*** SUPPLIED DATA ***

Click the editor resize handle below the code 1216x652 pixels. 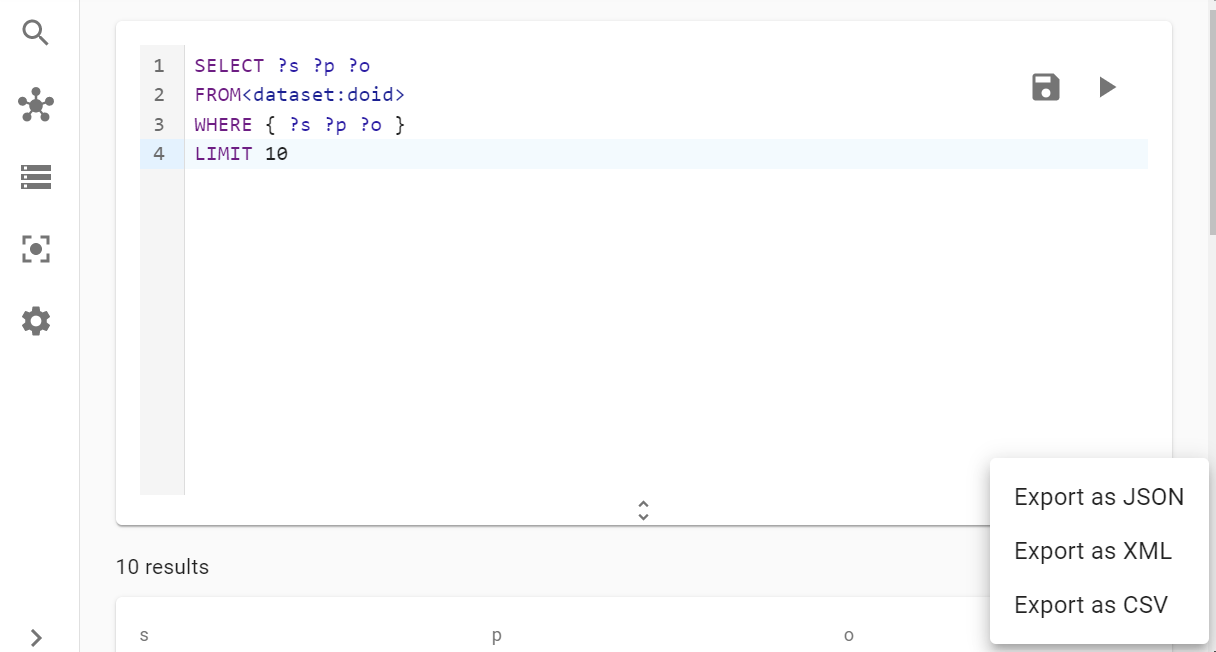pos(643,510)
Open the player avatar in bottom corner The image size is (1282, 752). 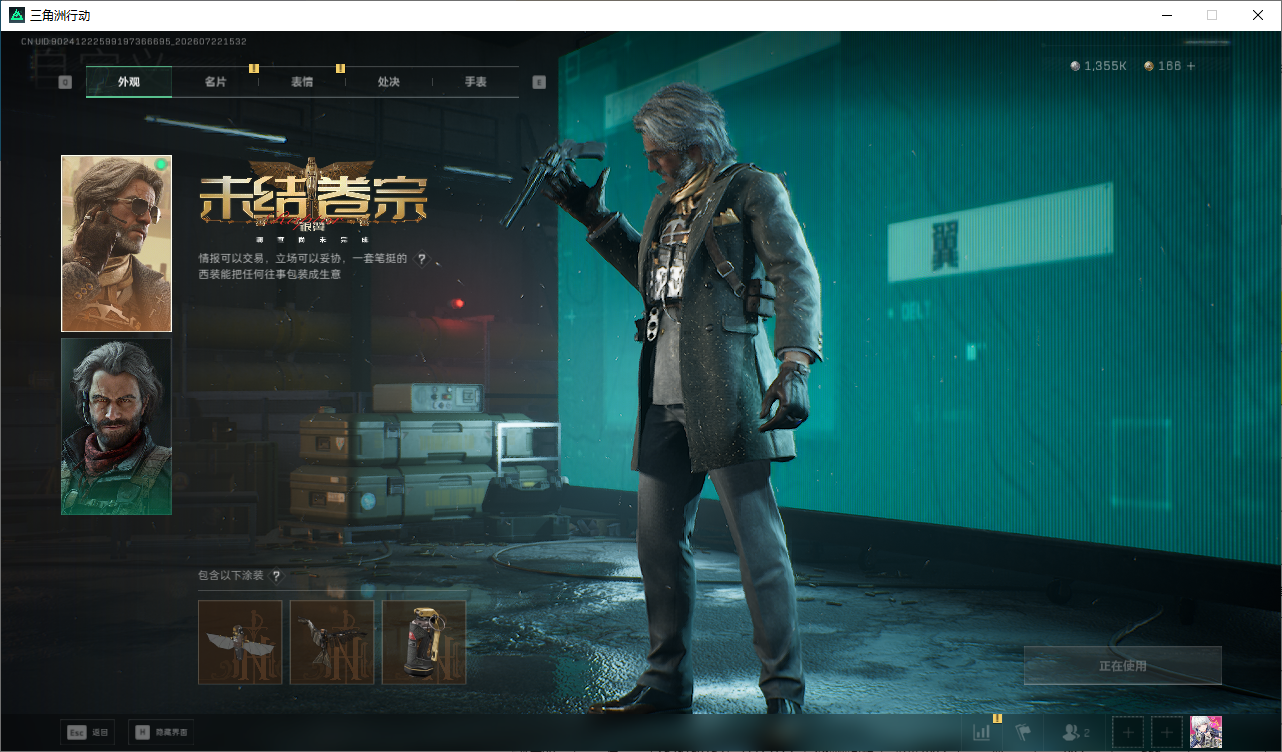1206,732
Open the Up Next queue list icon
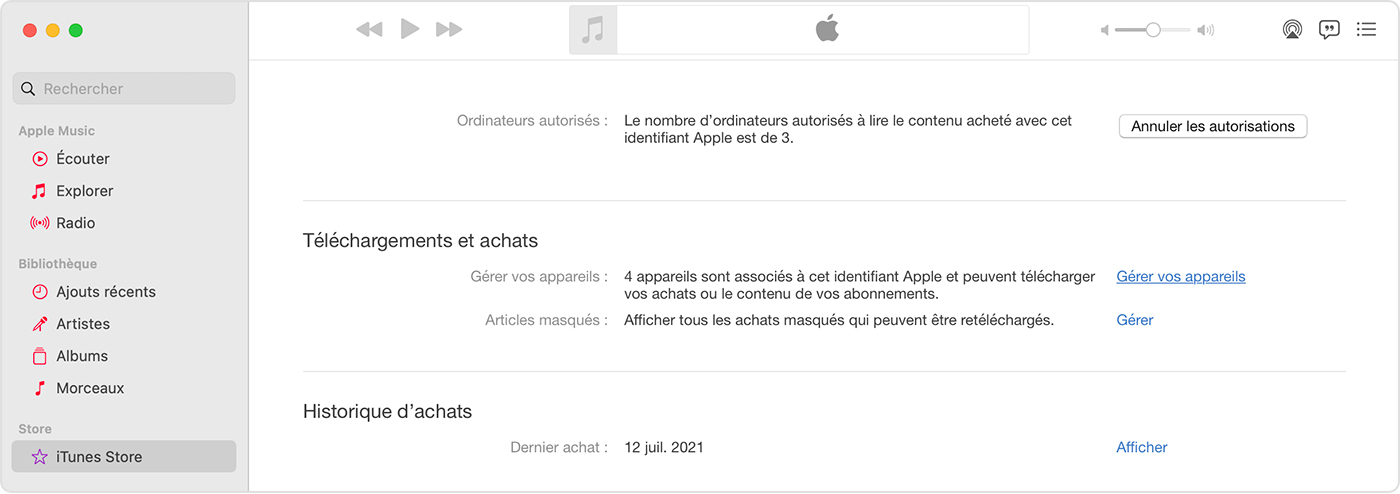 [x=1366, y=30]
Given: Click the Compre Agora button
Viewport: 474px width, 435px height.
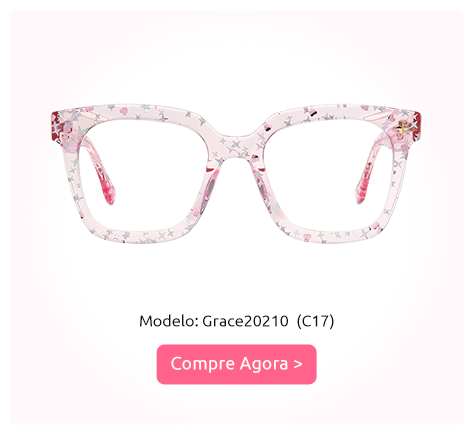Looking at the screenshot, I should 236,364.
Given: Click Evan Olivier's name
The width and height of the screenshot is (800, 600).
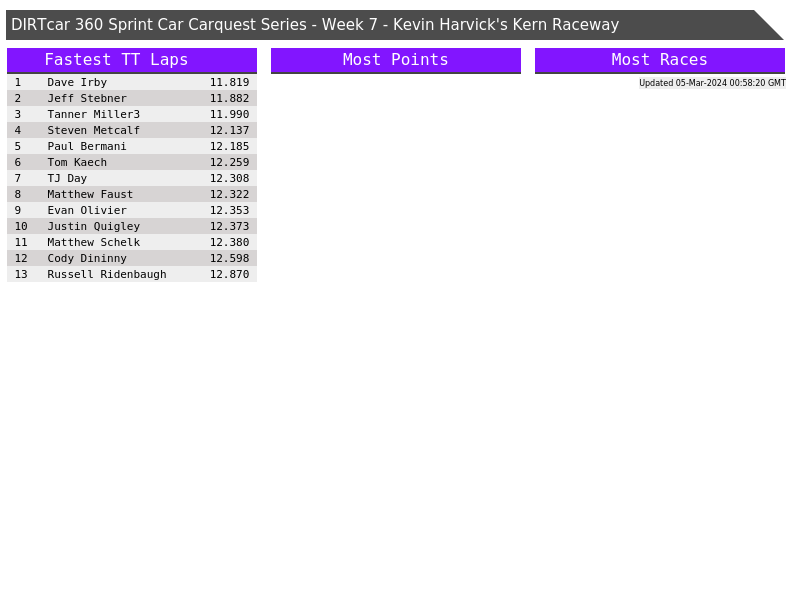Looking at the screenshot, I should pos(87,211).
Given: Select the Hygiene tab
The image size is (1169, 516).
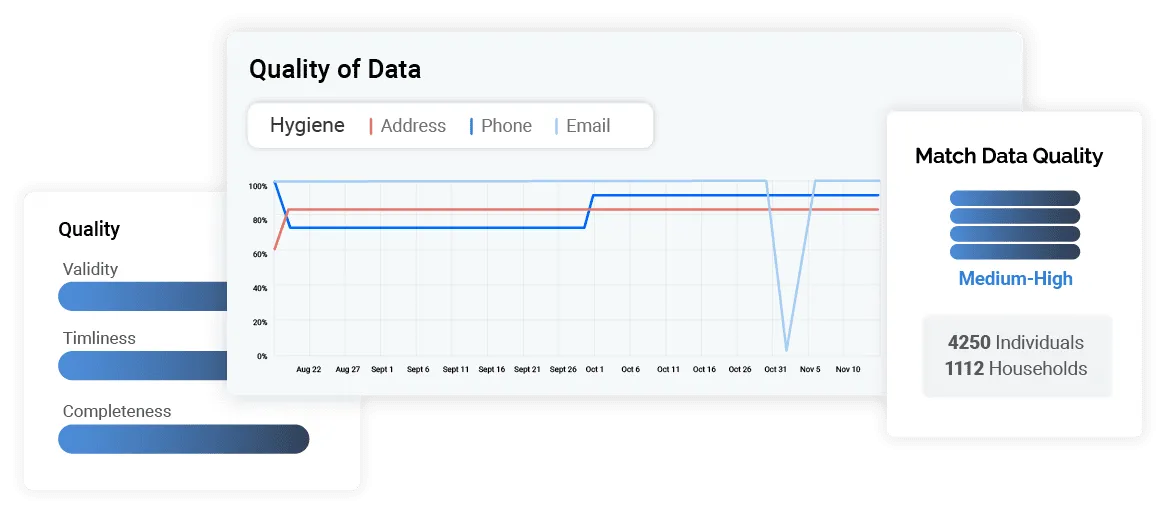Looking at the screenshot, I should tap(307, 126).
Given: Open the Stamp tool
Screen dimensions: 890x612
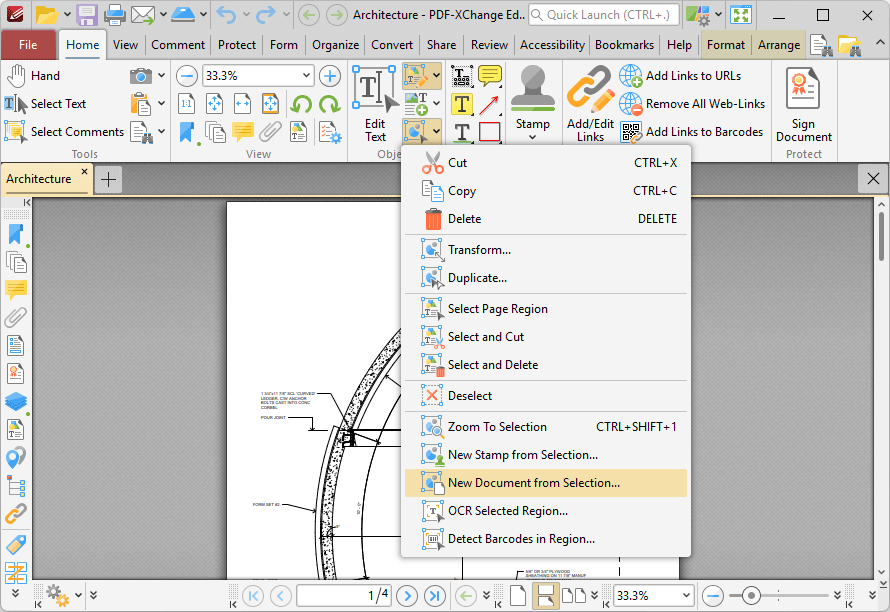Looking at the screenshot, I should tap(533, 95).
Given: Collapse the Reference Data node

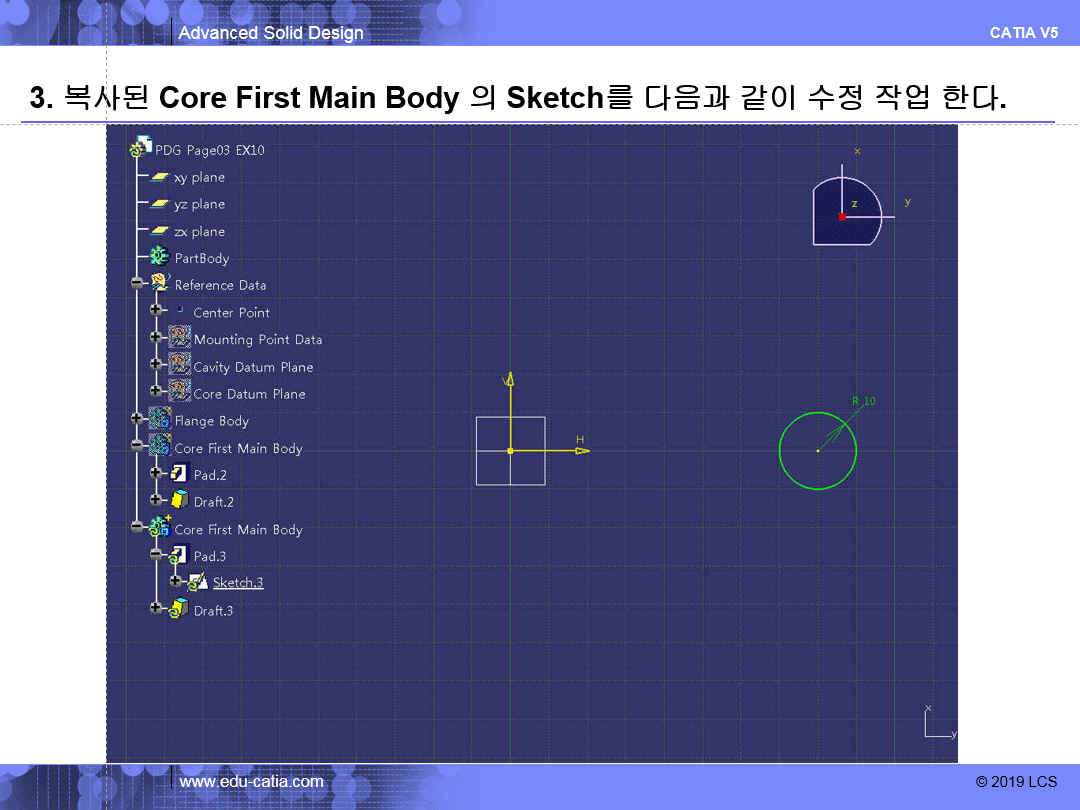Looking at the screenshot, I should pyautogui.click(x=137, y=284).
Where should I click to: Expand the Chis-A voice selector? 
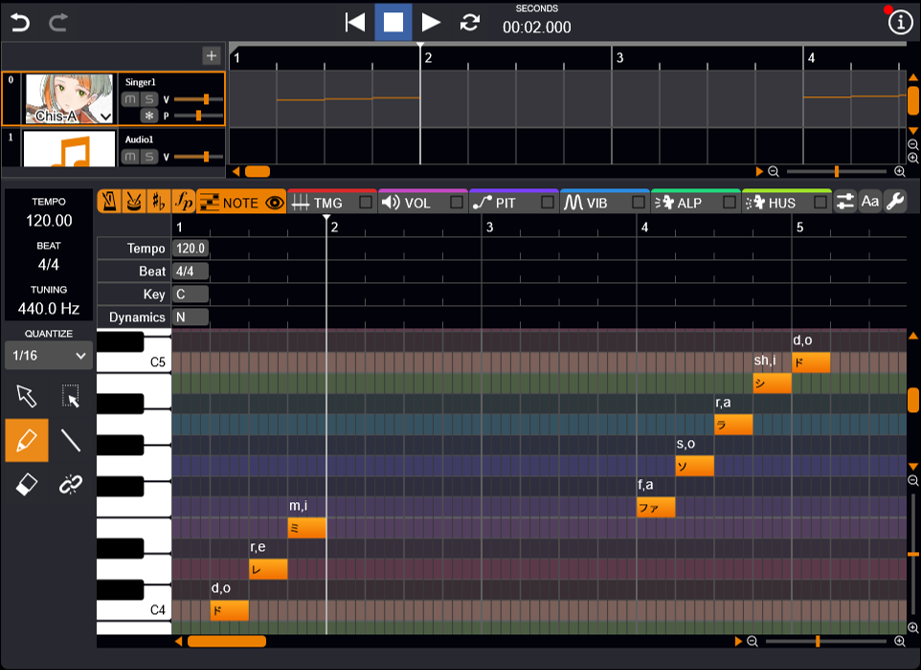pyautogui.click(x=105, y=117)
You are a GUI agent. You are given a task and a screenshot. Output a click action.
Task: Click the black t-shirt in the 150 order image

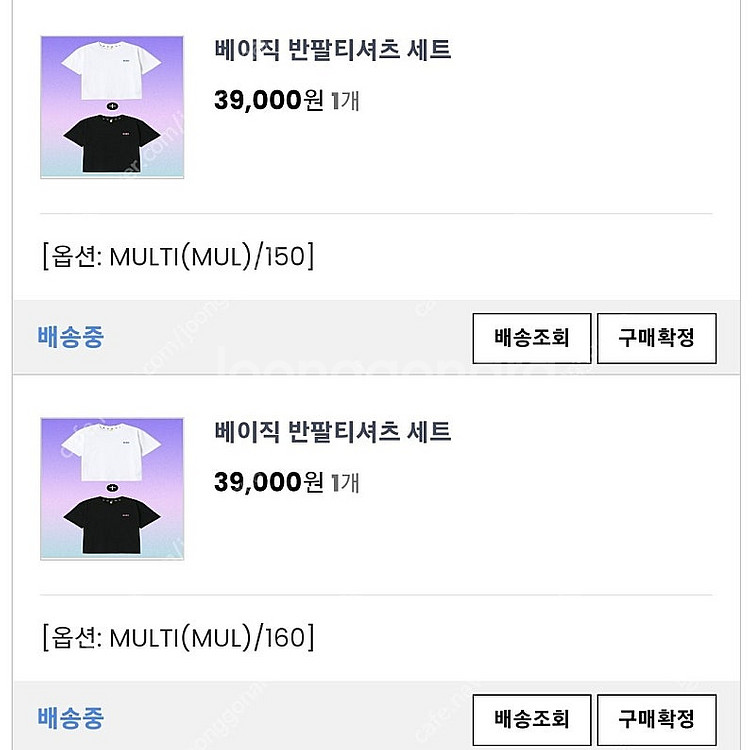pos(111,143)
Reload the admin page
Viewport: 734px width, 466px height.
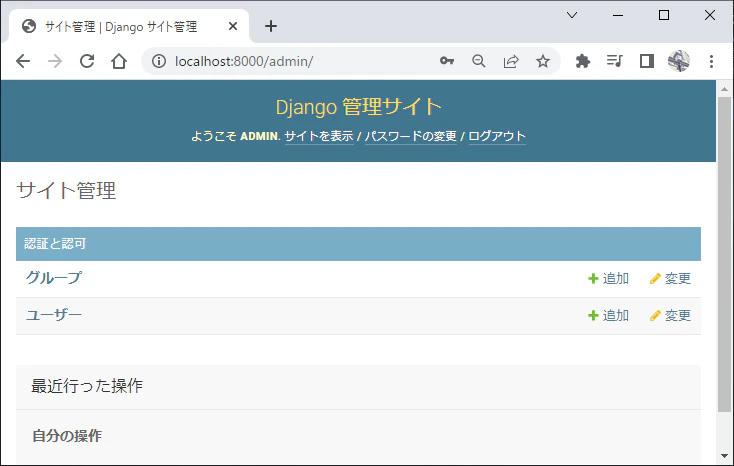[87, 61]

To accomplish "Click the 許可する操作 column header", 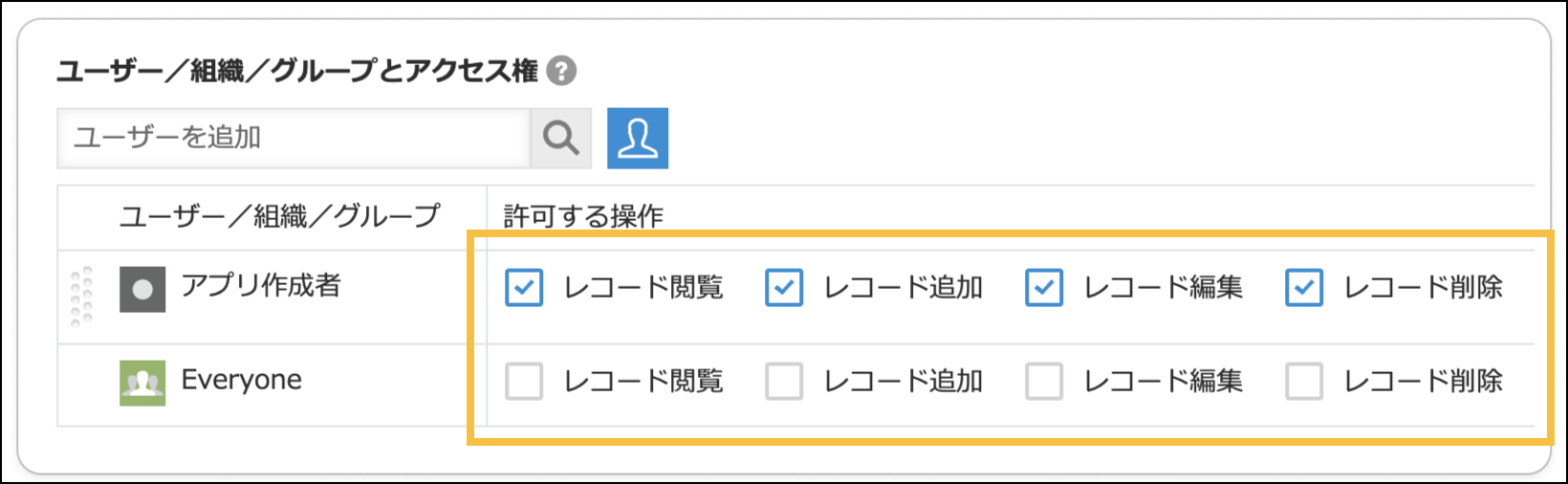I will 583,217.
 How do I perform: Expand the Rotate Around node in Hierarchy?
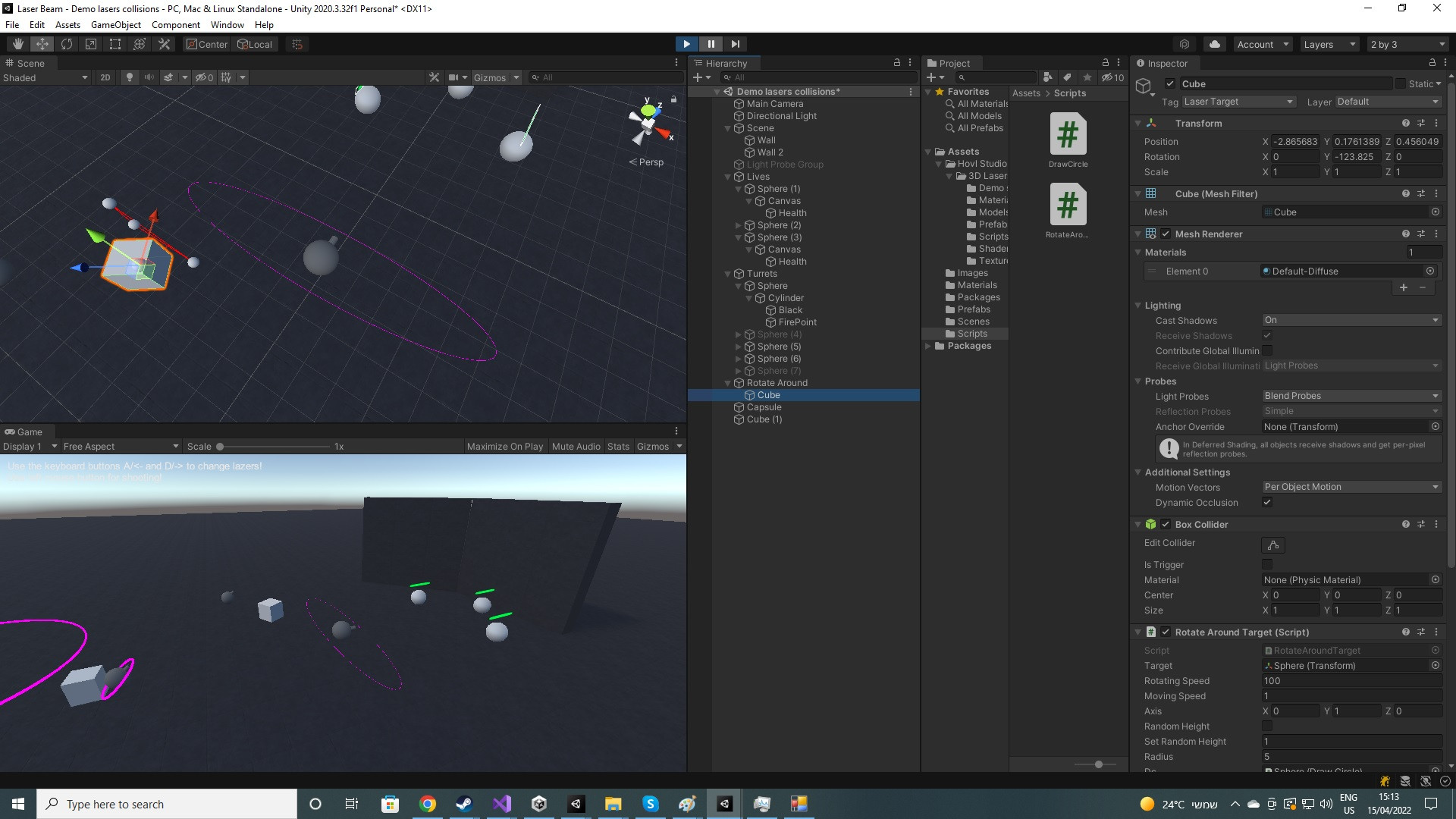tap(729, 383)
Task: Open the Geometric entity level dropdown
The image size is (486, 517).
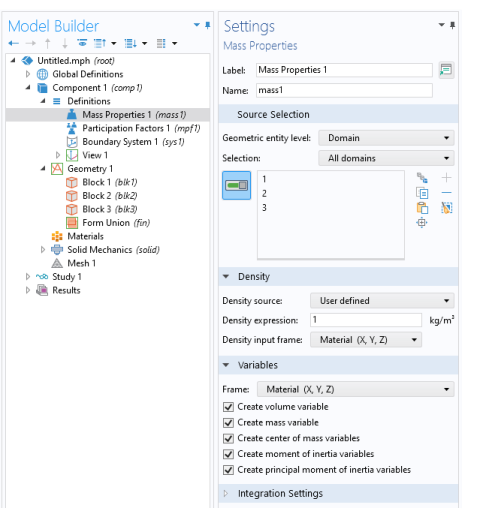Action: (386, 138)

*** End of SUPPLIED DATA ***

Each line from the one holding "Task: Open the" to the end of the records above must be copied exactly; the pictures must not be copied.

Task: Open the Geometric entity level dropdown
The image size is (486, 517).
Action: (386, 138)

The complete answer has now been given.